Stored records
--------------------
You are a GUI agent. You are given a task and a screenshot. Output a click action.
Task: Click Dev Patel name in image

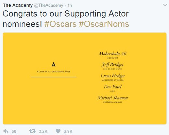(x=113, y=87)
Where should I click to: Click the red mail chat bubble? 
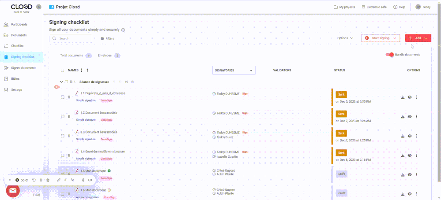coord(13,190)
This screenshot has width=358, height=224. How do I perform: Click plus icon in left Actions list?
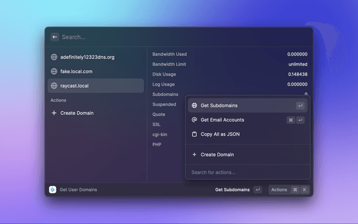coord(54,113)
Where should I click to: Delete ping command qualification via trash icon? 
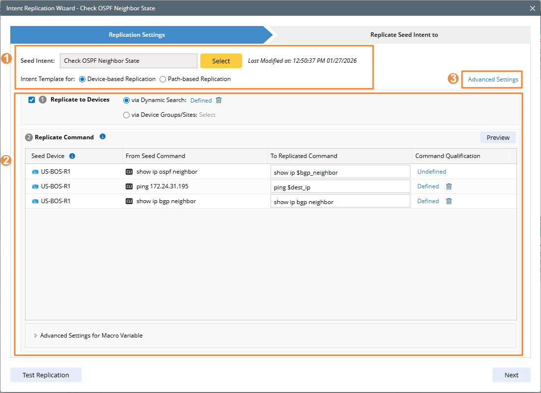[x=449, y=186]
--------------------
Each entry above should be given again exactly, with its pictures omitted.

You are a GUI agent. You are given a task and a screenshot. Output a click action.
Task: Click Dev Patel name in image

(x=113, y=87)
Where should I click to: Click the red mail chat bubble? 
coord(13,190)
This screenshot has width=358, height=224. How do I perform: Click plus icon in left Actions list?
coord(54,113)
Where should I click to: Delete ping command qualification via trash icon? 
[x=449, y=186]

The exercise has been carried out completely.